----- Article -----

Concernant cette bataille, on utilise couramment (et je le reprends dans mon roman), le terme de « Stalingrad des Kurdes ». Il est effectif - comme après la défaite des armées allemandes devant la grande ville de la Volga - qu’après Kobané, pour citer Victor Hugo, « L’espoir changea de camp, le combat changea d’âme ».
Kobané a définitivement mis fin à la légende qui se diffusait à propos de l’invincibilité des jihadistes de Daesh (auparavant, un général américain avait évoqué une guerre de trente ans…).
De fait, Kobané est devenu un symbole propre à redonner confiance et courage non seulement aux Kurdes qui, ensuite, sont restés en première ligne de la lutte contre Daesh mais aussi aux autres ethnies de Syrie. C’est ce qui a permis que se constitue, en octobre 2015, les FDS (Forces Démocratiques syriennes) composées de Kurdes, de Tcherkesses, de chrétiens syriaques, d’Arabes proches de L’Armée syrienne libre mais aussi de membres des tribus… Car même si les Kurdes en ont assuré l’organisation et l’encadrement, les FDS n’ont comporté que 40% d’entre eux pour 60% d’autres composantes ethniques.
La bataille de Kobané - qui a duré de septembre 2014 à janvier 2015 - en démontrant la fiabilité militaire des YPG/YPJ et des guérilleros du PKK (de ses officiers en particulier) a incité les forces de la coalition - principalement les Américains - à les soutenir par des bombardements aériens. C’est aussi après Kobané qu’un rapprochement militaire s’est opéré entre les combattants kurdes et les Russes.

-----

» Tâches demandées
**a)** Répondez à ces questions sur le texte consacré à la bataille de Kobané :
(i) Quel auteur est cité pour la formule « L'espoir changea de camp, le combat changea d'âme » ?
(ii) À quelle date les FDS ont-elles été constituées ?
(iii) Sur quelle période la bataille de Kobané s'est-elle déroulée ?
**b)** Prolongez le texte consacré à la bataille de Kobané en reprenant après sa dernière phrase.

----- Données fournies -----

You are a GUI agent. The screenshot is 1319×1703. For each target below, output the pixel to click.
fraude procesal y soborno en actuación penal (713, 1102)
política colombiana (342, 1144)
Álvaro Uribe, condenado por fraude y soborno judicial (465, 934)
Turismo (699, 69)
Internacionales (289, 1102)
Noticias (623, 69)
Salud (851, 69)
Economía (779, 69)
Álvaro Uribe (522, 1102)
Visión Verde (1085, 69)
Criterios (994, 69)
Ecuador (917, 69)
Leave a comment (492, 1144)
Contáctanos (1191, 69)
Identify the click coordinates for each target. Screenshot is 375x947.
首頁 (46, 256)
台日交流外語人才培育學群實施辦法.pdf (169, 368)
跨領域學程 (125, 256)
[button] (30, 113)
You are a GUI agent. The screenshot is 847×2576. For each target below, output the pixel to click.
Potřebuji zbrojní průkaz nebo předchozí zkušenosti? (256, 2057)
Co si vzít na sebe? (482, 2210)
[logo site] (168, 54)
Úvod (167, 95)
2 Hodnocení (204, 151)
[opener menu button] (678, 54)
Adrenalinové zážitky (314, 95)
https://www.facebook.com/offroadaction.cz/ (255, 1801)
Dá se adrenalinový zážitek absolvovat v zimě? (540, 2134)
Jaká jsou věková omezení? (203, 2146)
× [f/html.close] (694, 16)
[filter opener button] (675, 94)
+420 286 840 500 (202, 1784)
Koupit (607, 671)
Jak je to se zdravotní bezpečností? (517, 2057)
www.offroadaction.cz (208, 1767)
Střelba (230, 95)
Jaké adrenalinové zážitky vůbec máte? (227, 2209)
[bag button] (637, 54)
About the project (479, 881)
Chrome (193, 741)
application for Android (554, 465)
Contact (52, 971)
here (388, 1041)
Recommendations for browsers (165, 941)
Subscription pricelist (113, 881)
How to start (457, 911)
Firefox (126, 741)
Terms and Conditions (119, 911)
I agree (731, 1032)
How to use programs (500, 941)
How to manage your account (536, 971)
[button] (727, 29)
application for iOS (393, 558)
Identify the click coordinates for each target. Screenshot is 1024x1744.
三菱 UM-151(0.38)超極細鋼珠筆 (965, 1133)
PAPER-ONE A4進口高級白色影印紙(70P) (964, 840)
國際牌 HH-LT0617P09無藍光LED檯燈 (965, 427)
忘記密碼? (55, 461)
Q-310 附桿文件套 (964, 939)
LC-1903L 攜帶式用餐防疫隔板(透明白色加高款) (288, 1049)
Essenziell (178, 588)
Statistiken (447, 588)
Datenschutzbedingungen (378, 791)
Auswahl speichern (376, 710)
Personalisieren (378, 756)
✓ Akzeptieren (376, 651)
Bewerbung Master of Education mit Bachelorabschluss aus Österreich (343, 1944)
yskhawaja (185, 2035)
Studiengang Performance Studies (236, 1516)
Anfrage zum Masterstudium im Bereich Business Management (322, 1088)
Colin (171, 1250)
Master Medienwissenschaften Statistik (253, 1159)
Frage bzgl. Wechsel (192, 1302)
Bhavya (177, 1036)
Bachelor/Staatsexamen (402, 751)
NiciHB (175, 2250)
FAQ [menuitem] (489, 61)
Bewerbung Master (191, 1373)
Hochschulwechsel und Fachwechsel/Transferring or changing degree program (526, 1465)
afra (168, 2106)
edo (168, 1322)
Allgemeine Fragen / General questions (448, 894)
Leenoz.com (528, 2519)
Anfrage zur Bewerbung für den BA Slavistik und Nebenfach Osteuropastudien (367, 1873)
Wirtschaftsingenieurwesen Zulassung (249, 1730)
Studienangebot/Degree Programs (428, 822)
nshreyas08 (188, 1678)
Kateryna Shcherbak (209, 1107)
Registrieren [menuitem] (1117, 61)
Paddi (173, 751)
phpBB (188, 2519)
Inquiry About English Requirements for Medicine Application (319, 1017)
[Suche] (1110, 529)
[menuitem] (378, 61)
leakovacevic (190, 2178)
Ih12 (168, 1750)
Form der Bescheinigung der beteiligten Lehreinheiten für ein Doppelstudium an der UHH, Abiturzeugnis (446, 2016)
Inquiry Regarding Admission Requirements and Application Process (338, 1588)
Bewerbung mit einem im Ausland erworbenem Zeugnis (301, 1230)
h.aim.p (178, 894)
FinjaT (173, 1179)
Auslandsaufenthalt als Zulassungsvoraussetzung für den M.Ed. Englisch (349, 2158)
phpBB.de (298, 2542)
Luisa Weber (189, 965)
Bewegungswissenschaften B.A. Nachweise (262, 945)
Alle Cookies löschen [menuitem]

-----

» Exercices corrigés
**a)**
(i) Victor Hugo.
(ii) En octobre 2015.
(iii) De septembre 2014 à janvier 2015.

**b)**
Par contre - et ce n’est pas sans importance pour la suite de l’histoire - réitérant son argument : « Pour nous le PKK, c’est la même chose que Daesh » -, Recep Tayip Erdogan, le président de la Turquie, s’est comporté, selon les mots du général français Vincent Desportes, commeStaline au cours de l’insurrection du ghetto de Varsovie en 1944, faisant preuve d’une non-intervention meurtrière.
Il est donc légitime, pour Erwan, le héros kurde de mon roman, que,retourner à Kobané, soit un objectif, presque un passage obligé. Il s’agit d’une sorte de pèlerinage (sentiment que l’on éprouve dans une des séquences du film de Stéphane Breton « Filles de feu »).
Erwan a passé six ans en prison, il lui faut,en quelque sorte, se ressourcer dans un lieu chargé de mémoire, où les martyrs - pour reprendre une terminologie courantes au Moyen-Orient - sont nombreux à être tombés et, où les combattants kurdes (déjà vainqueurs dans d’autres affrontements avec l’OEI) sont apparus au yeux du monde comme le meilleur rempart à la barbarie jihadiste.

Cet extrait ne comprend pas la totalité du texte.